- Opening Delimiter -

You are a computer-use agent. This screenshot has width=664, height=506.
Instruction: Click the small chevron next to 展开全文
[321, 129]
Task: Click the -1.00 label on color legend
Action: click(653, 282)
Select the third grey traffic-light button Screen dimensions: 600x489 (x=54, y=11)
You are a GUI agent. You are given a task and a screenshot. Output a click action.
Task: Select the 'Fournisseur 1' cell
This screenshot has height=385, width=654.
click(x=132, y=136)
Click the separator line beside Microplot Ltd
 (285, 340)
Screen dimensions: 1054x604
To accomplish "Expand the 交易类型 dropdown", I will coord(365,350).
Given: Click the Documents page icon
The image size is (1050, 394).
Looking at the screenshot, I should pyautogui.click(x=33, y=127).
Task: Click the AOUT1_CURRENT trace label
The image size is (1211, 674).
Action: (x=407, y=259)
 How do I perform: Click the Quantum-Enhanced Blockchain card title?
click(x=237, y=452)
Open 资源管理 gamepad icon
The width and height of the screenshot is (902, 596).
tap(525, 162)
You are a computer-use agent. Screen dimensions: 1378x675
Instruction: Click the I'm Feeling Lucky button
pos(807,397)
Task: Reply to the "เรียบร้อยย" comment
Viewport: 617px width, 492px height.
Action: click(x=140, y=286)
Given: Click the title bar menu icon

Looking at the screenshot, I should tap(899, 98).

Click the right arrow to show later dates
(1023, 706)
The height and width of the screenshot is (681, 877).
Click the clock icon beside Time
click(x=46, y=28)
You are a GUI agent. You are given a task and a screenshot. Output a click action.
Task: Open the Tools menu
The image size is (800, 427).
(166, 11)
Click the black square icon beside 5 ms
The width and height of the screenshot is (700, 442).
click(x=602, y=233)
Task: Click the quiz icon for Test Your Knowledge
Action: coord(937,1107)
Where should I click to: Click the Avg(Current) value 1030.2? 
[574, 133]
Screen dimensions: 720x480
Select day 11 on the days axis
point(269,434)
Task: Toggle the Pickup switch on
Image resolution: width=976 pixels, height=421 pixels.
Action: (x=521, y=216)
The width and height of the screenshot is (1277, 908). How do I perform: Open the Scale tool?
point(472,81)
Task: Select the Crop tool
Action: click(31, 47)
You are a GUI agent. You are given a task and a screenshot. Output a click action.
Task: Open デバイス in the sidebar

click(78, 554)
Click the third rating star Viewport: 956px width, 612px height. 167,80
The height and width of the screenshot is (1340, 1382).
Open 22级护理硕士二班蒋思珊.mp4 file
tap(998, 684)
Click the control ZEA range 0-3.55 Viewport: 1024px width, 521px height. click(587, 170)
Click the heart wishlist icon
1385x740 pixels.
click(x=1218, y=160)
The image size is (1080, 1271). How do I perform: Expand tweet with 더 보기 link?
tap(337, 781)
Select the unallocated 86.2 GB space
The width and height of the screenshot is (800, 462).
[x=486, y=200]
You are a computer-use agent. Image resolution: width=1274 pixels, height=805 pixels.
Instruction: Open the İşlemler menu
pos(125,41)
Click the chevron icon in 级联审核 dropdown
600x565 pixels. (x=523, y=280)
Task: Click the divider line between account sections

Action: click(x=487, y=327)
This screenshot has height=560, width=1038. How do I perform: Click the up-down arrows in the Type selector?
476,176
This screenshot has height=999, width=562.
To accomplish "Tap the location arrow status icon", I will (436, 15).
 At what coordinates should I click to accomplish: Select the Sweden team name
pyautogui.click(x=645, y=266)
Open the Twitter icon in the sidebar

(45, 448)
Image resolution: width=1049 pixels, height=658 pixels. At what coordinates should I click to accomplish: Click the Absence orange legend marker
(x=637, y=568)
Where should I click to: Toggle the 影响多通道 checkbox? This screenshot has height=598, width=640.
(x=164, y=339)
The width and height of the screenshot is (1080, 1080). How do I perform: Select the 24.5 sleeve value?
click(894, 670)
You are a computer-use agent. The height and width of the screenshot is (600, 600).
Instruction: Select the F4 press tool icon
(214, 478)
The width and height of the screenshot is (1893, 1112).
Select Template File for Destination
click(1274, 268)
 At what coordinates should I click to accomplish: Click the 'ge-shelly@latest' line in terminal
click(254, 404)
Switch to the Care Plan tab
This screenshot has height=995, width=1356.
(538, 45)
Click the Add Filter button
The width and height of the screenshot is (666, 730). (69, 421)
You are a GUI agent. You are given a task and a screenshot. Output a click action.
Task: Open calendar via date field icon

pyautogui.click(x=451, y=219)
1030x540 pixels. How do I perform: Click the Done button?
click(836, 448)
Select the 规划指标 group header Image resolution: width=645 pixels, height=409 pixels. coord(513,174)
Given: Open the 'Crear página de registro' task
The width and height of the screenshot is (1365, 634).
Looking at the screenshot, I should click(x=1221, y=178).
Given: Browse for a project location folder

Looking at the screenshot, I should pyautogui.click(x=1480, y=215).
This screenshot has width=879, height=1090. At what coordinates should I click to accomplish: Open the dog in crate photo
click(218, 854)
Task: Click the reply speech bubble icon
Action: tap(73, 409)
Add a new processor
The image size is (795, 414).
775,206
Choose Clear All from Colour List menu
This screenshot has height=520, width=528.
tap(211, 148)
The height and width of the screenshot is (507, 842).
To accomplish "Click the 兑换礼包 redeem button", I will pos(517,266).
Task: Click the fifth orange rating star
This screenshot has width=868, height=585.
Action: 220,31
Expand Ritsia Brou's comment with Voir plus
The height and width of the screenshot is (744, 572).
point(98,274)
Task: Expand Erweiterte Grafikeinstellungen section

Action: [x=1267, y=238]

- Closing Delimiter -

Work through the material above. Then report how many of its lines contain "will", and only that.

3